* _DOCUMENT PASSAGE_
········

October 2006
Volume 4 • Number 10
#

Natural History Exhibit Covers One Million Years

Story and Photography Courtesy
of South Carolina Natural History Museum

any early museums, some dating back to the late 1600s, originated from gifts of private collections. At first, most exhibits consisted of classified and labeled geological or biological specimens. Later exhibition techniques have emphasized the grouping of specimens to illustrate origins, associations, and interrelationships. Exhibition devices include habitat groups, restorations, murals, dioramas, models, and key installations in feature exhibits.

Time will tell and from its beginnings in prehistoric times to the 20th century, natural history and science, on the simplest level, is knowledge of the world of nature. The uncovering of the first bone or the finding of the first piece of pottery, were reasons enough for institutions or buildings to be built where collections relevant to science and history could be preserved and displayed.

The modern museum has a threefold function—exhibition of collections, sponsoring of research, and education. Many museums provide cataloged reserve collections for students and undertake research and the publication of results; some participate in expeditions for research or for enlarging collections. Provisions for adult education include guided tours, lectures, and classes; museums cooperate with schools by providing loan exhibitions, special exhibits and tours for children, and story hours. A growing trend has been the use of computer terminals and “hands-on” models to enhance the learning experience. Many museums now also attempt to educate the public in the principles of ecology, wildlife and resource conservation.

Hundreds of specimens from South Carolina’s natural world of today and yesterday comprise the South Carolina State Museum’s major new natural history exhibit.

Opening Sept. 8, 2006 and running through September 10, 2007, Carolina Natural features portions of the museum’s natural history collection that either have never been exhibited before or haven’t been exhibited in many years.

········

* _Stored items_
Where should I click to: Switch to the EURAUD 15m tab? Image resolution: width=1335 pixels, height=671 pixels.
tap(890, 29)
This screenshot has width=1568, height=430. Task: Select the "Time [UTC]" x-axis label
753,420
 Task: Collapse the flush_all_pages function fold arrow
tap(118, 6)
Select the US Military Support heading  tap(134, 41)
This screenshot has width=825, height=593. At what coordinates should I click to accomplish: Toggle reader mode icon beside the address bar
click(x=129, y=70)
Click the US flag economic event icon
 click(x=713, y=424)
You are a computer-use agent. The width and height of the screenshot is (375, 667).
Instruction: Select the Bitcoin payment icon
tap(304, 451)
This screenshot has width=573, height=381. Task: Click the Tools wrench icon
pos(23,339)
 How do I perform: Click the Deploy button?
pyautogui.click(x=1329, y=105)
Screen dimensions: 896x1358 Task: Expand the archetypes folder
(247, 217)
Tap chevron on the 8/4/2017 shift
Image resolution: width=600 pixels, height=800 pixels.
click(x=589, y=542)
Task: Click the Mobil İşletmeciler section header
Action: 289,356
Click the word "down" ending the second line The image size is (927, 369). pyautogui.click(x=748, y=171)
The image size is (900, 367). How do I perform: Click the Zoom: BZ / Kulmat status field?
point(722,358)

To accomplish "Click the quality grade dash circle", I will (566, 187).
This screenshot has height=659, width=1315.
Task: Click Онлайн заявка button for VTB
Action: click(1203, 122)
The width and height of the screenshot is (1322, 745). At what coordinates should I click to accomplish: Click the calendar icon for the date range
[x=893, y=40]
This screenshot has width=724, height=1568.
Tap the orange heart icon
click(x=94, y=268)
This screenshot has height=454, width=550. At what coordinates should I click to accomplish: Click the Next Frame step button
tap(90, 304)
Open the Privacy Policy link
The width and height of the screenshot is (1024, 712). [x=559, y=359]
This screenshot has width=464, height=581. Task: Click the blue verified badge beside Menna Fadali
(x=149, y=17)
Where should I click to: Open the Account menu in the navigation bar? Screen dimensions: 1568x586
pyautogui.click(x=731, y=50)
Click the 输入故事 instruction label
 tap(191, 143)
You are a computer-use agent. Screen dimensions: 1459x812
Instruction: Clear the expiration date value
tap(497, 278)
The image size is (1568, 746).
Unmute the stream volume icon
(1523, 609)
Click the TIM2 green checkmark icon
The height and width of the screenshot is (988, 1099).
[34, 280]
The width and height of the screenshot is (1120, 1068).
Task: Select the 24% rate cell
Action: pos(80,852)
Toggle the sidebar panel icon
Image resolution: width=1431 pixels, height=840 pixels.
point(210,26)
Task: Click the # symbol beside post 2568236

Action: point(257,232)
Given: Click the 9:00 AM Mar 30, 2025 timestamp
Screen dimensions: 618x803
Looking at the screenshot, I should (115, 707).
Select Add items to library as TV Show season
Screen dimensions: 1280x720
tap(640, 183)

········

* _SET OF TASKS_
1/ From the natural history exhibit article, give the passage that begins with the words "Story and Photography" and ends with "in feature exhibits.", swapping "habitat groups" for "habitat displays".
2/ Answer these questions on the natural history exhibit article:
(a) How far back do some early museums date?
(b) What are the three functions of the modern museum?
(c) On what dates does Carolina Natural open and close?
These stored items come from a different source than the text.

* _RESPONSES BY TASK_
1/
Story and Photography Courtesy
of South Carolina Natural History Museum

any early museums, some dating back to the late 1600s, originated from gifts of private collections. At first, most exhibits consisted of classified and labeled geological or biological specimens. Later exhibition techniques have emphasized the grouping of specimens to illustrate origins, associations, and interrelationships. Exhibition devices include habitat displays, restorations, murals, dioramas, models, and key installations in feature exhibits.

2/
(a) The late 1600s.
(b) Exhibition of collections, sponsoring of research, and education.
(c) It opens Sept. 8, 2006, and runs through September 10, 2007.